● ESTRATTO DEL TESTO
_ _ _ _ _ _ _
Gli equivoci sull'ultimo film di Forman nascono una volta ancora dal confronto fra il film ed il romanzo, il best-seller di Ken Kesey. Nel libro si raccontava di un prigioniero che, per sfuggire alla prigione, si faceva passare per matto ed internare in una clinica per alienati mentali. L'intrusione di questo personaggio libero, estremamente vitale, nell'universo condizionato della clinica, serviva all'autore per una critica feroce sui metodi di cura psichiatrica. QUALCUNO VOLO' SUL NIDO DEL CUCULO non è invece un film sugli istituti psichiatrici, una denuncia dei metodi curativi. In questo senso è ovviamente sbrigativo e superficiale. E chi nel film di Forman ha cercato il film a tesi, l'opera di denuncia precisa e realista non può che restarne deluso. Forman ha fatto, al contrario, una ballata quasi musicale. Una meditazione sul potere e sulla sua degenerazIone nella nostra società. L'ospedale è il mondo nel quale viviamo, gli ammalati (chi in misura minore o maggiore, chi volontario e chi prigioniero) siamo noi. L'infermiera, i medici, il capo, sono i diversi strumenti del Potere, i cardini di un sistema ben collaudato che, implacabile nella propria perfezione, tende al livellamento dei comportamenti, all'assoggettamento degli individui. Senza usare la forza, se non nei casi disperati. Ma con l'arma sottile della persuasione, dell'organizzazione. Cosi le pillole, la musica, la televisione sono i mezzi coi quali si distruggono progressivamente l'individuo, la sua capacità di riflessione e quindi di reazione. Il film di Forman ci dice tutto questo in un modo particolare, e che di diritto appartiene al regista cecoslovacco: il riso e il dramma sono fusi con una facilità ineguagliabile, al limite della sopportazione, La tragedia ed il senso del fantastico (il viaggio in battello, l'orgia finale) sono avvicinati con una pienezza di tono che già le sue opere precedenti (TAKING OFF, soprattutto) lasciavano indovinare.
_ _ _ _ _ _ _
● Voci di dati

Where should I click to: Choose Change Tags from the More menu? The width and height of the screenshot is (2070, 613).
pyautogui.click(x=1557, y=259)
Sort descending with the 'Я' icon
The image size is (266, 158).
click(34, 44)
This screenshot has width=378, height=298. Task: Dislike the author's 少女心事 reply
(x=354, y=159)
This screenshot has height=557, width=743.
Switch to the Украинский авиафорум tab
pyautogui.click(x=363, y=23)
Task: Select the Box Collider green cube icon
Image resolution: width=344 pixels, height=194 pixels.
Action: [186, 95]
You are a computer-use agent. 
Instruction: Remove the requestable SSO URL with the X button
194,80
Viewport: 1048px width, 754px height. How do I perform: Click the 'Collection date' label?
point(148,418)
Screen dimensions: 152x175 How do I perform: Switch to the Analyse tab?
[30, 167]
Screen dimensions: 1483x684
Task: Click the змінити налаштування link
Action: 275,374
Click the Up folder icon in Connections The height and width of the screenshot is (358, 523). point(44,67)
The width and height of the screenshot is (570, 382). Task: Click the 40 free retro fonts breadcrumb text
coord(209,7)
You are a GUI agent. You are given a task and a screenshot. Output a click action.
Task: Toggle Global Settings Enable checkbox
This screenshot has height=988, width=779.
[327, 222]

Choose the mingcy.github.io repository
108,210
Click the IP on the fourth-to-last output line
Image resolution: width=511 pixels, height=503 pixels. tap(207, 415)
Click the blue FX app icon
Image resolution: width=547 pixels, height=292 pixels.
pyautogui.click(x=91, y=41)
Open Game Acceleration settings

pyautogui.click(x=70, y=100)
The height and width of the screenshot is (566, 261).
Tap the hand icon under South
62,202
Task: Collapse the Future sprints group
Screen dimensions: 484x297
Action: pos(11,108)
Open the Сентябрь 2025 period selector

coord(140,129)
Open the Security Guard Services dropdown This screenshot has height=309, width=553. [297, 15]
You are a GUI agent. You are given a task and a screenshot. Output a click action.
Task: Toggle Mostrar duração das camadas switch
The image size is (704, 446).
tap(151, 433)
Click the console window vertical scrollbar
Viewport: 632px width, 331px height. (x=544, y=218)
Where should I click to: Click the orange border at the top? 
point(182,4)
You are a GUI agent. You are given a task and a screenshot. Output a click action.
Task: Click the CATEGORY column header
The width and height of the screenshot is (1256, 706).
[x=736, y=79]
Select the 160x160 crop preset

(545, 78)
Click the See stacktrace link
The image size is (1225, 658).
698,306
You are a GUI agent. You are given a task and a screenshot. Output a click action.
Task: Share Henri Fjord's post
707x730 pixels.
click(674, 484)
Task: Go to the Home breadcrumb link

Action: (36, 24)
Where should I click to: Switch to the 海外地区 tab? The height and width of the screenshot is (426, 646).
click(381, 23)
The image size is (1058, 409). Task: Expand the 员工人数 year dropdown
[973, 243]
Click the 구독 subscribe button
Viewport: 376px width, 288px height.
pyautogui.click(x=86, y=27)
_ _ _ _ _ _ _
● COMPITI
1. Elenchi i mezzi che, secondo la recensione del film di Forman, distruggono progressivamente l'individuo.
2. Prosegua la recensione del film di Forman a partire dalla sua ultima frase.
Le voci di dati non sono necessarie per questo lavoro.

● RISPOSTE SCRITTE
1. Le pillole, la musica, la televisione.

2.
Jack Nicholson è qualcosa di più di un abile mattatore: introdotto nella clinica come elemento perturbatore e liberatore egli passa dalla sfrontata sete di libertà dell'inizio alla rassegnazione, alla sconfitta, alla fagocitazione della fine con una gamma di mutazioni straordinarie. Forman ci restituisce una testimonianza della nostra epoca agghiacciante, poetica, dissacrante e commovente. Una denuncia del condizionamento politico dell'individuo che riesce anche ad essere spettacolo divertente, ed accessibile ad un grande pubblico. Pretendere di più sarebbe veramente eccessivo.